Isole a parte, sono davvero poche le regioni d’Italia dove non ho trovato traccia del passaggio del Dottorecantautorecolcappellopiegatosulsuopianoforte. Poche poche: una di queste è la mia Isola, Ichnusa insula tristis, almeno per me. Non faccio più, tuttavia, alcun appello per averlo qui. A parte il fatto che non ne terrebbe conto alcuno, del mio accorato appello, evidentemente ci sono motivi validi, e sono convinta che non abbiano niente a che vedere con il suo gradimento personale del luogo, (nel qual caso non ne farei una questione d’altro, se non di gusti, perché non sono di quelle che Sardegna = paradiso in terra ad ogni costo) ne’, come qualche malizioso buontempone potrebbe sostenere, paura di una mia eventuale reazione da fan troppo assatanata, di quelle che ad ogni costo pretendono una reliquia del divo, un brandello di camicia, una falda di cappello, una ciocca di capelli, (giammai, non ne mollerebbe uno) o chissà che altro. Ma a uno come lui, che certo non incoraggia atteggiamenti simili, (una deve essere proprio sconsiderata, sarebbe come spingersi in un campo circondato da filo spinato, disseminato di mine) sarà mai successa, in passato, qualcosa di simile? E se si, come avrà reagito? Pagherei oro per saperlo.

Una fan, pronta a tutto, del suo amico Francesco, racconta di essersi introdotta, fanciulla, dentro la macchina dell’artista, proprio quando quello ingranava la marcia per partire. Il fatto avvenne nel 1984, dopo un glorioso concerto di Mimmo, acclamato da una folla immensa, a Pescara. F. doveva essere parecchio distratto perché, a detta della fan medesima, neppure si accorse della clandestina a bordo. La fanciulla, nel frattempo divenuta donna, anni dopo coronò il suo sogno, lo incontrò e scambio una ispirata conversazione col suo diletto. Ti ricordi? Sono io quella della macchina, quella che si artigliò al sedile... - A dire il vero, no, non mi ricordo…

Se l’artista è meno distratto come è opportuno si comporti in questi casi? Signorina scenda o chiamo la polizia? Scendo io e le lascio la macchina? Ma, altro mistero.

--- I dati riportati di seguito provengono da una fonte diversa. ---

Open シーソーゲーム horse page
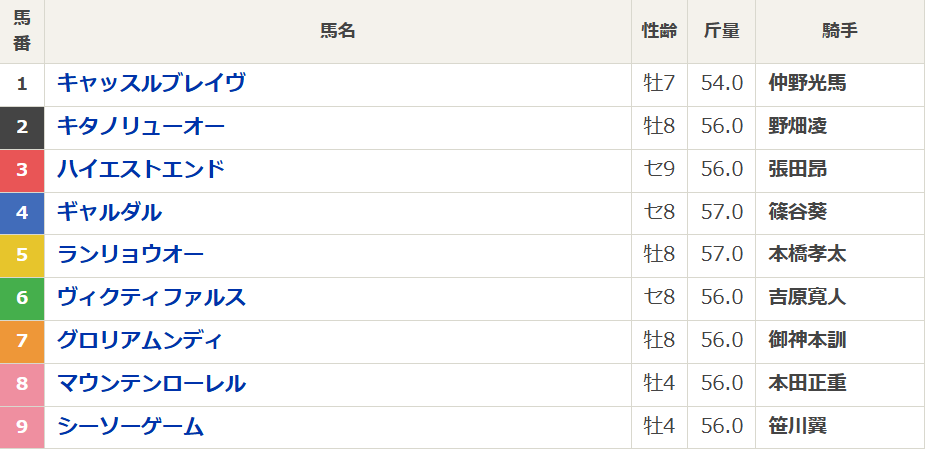Screen dimensions: 925x449 [x=131, y=426]
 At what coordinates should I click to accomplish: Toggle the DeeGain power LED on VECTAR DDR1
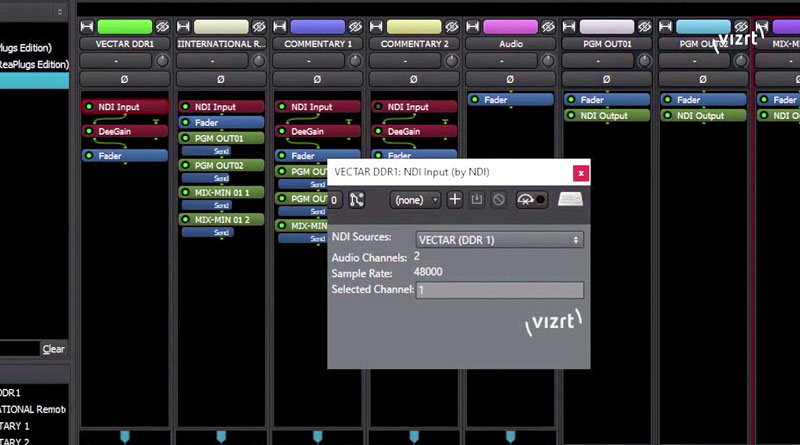tap(89, 131)
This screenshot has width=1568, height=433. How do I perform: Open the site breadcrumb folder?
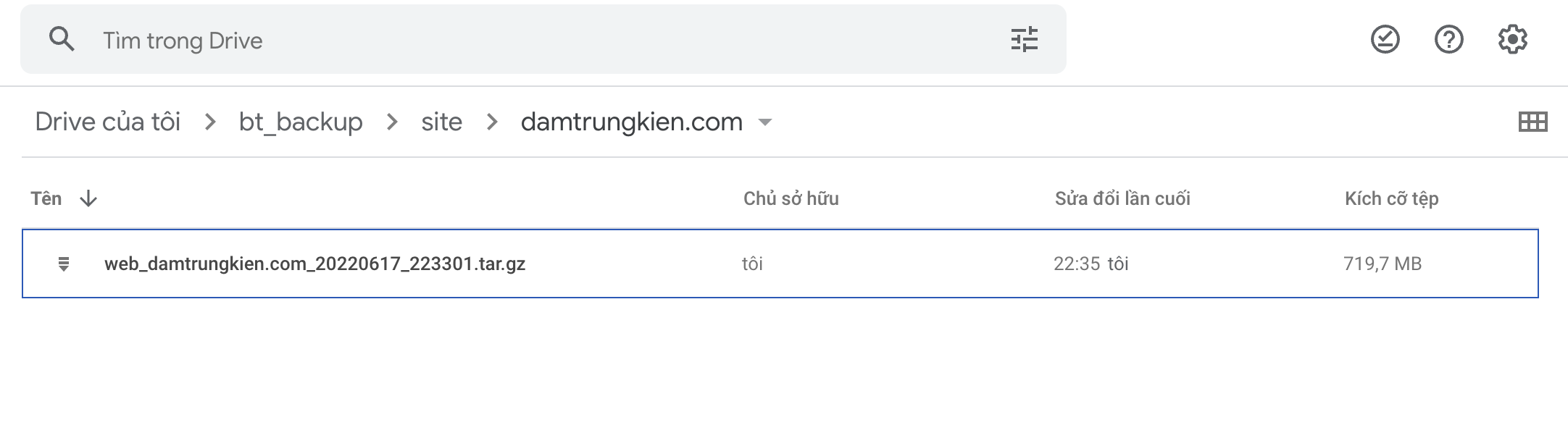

Finalmente, che emozione… - La piccola donna è tutta un rossore e un balbettio - Sa, sono io quella che scrive di Lei, sul blog sfigato, da più di un anno…
Signora, mi spiace, non so di cosa parli, non ho mai letto una parola e francamente penso pure di non essermi perso molto: detesto i blog e gli incauti esternatori che vivono le vite degli altri non avendone una propria. E ora, se vuole scusarmi, il mio pubblico discreto, attento e sensibile e non grafomane, mi aspetta.

E l’incauta ammiratrice dopo la bruciante Waterloo, decise che era giunto il momento per lei, di ritirarsi su un’isola deserta, poco più che uno scoglio, a rifarsi una vita da… monade (le ha citate in più di un’intervista, le monadi, quel filosofo mancato per un soffio) dentro un faro dismesso e fatiscente.